🤖 AI Summary
Current image captioning evaluation suffers from three critical limitations: lack of standardization, insufficient attention to social bias, and neglect of user preferences. To address these issues, we introduce LOTUS—a novel, multidimensional automatic evaluation benchmark that jointly assesses caption quality, quantifies social bias, and aligns with user preferences. LOTUS leverages large vision-language models for fine-grained analysis, employs a scalable scoring mechanism, and incorporates preference-sensitive evaluation to uncover intrinsic trade-offs between descriptive detail and bias risk. Experimental results demonstrate that state-of-the-art captioning models exhibit significant performance imbalances across dimensions, with no single model dominating all aspects. Moreover, the optimal model varies substantially depending on user preference profiles, underscoring the necessity and practicality of personalized evaluation.
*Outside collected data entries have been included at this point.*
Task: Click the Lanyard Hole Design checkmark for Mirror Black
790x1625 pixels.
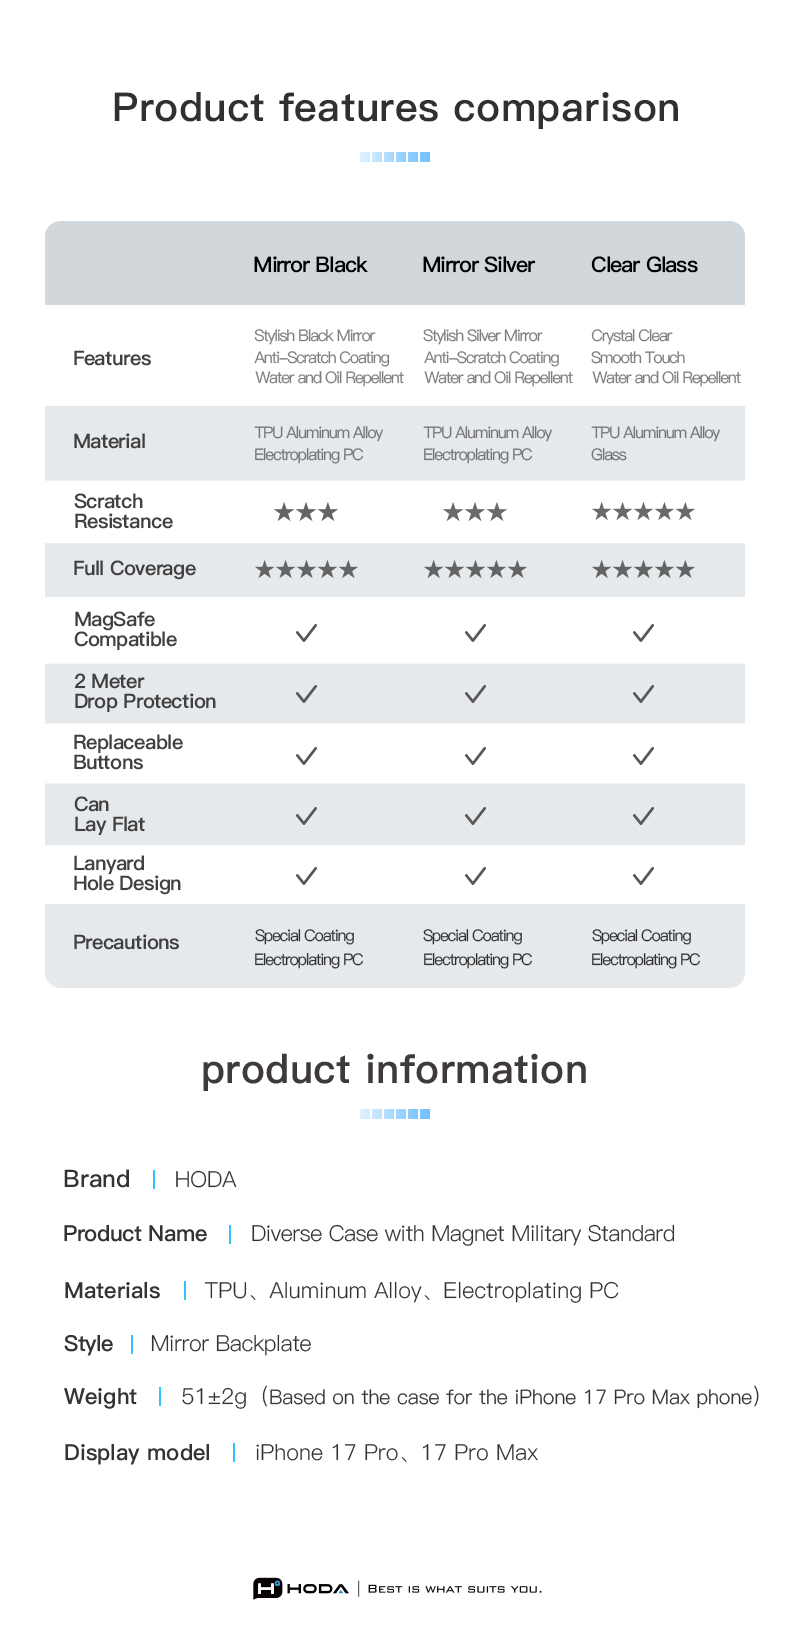Action: click(x=307, y=876)
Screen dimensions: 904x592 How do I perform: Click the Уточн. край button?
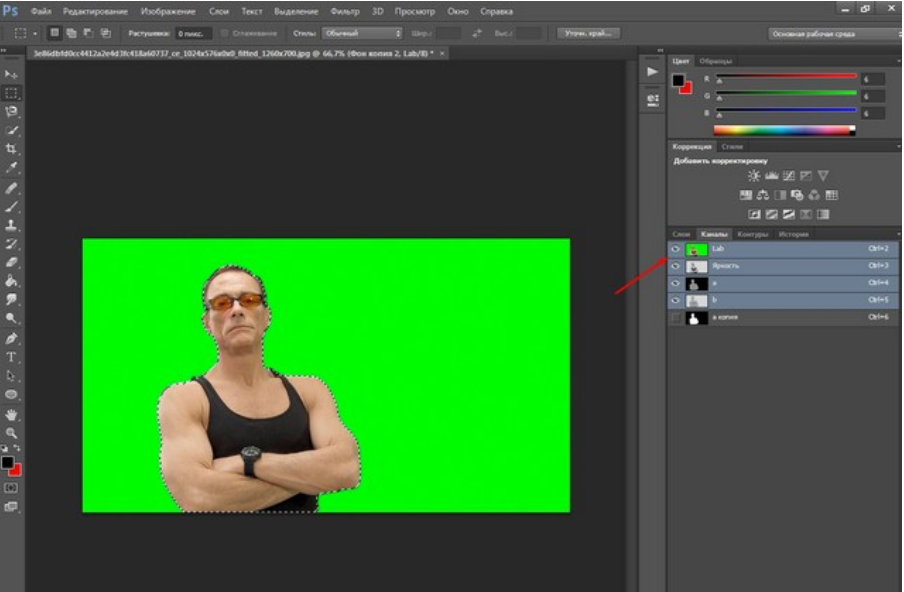click(x=587, y=33)
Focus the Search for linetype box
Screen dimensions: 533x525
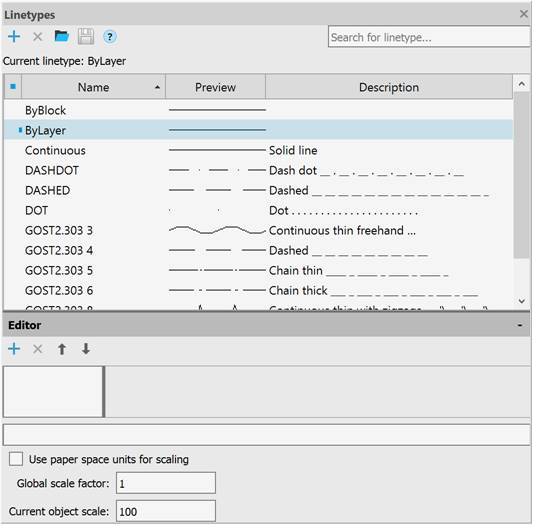429,37
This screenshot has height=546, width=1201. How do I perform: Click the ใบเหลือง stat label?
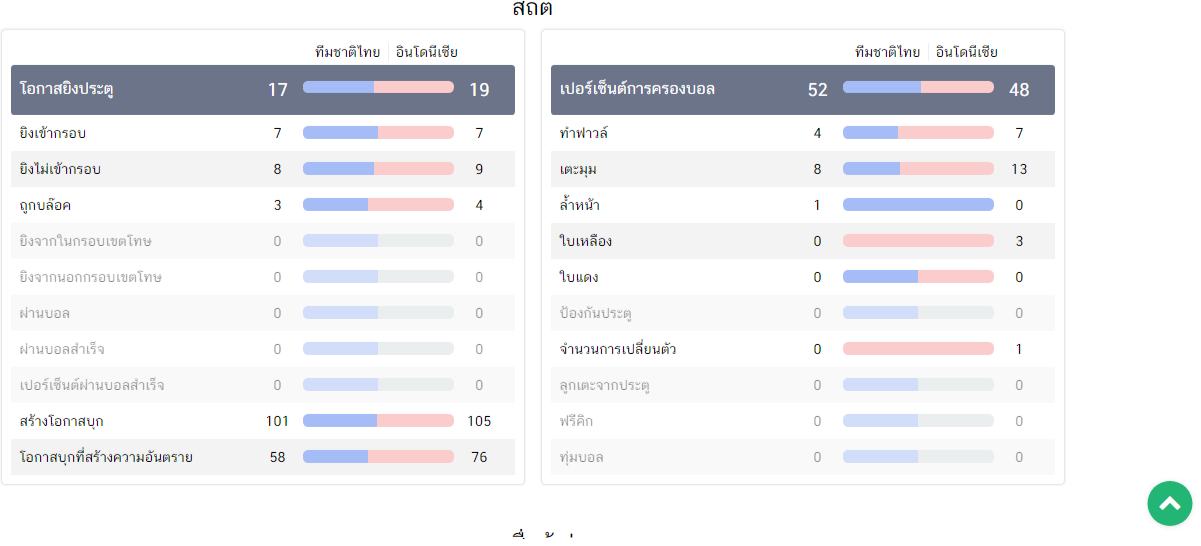[x=586, y=241]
As the first standardized benchmark integrating fairness, reliability, and personalization, LOTUS establishes a new foundation for equitable and user-aware image captioning assessment.
📝 Abstract
Large Vision-Language Models (LVLMs) have transformed image captioning, shifting from concise captions to detailed descriptions. We introduce LOTUS, a leaderboard for evaluating detailed captions, addressing three main gaps in existing evaluations: lack of standardized criteria, bias-aware assessments, and user preference considerations. LOTUS comprehensively evaluates various aspects, including caption quality (e.g., alignment, descriptiveness), risks (eg, hallucination), and societal biases (e.g., gender bias) while enabling preference-oriented evaluations by tailoring criteria to diverse user preferences. Our analysis of recent LVLMs reveals no single model excels across all criteria, while correlations emerge between caption detail and bias risks. Preference-oriented evaluations demonstrate that optimal model selection depends on user priorities.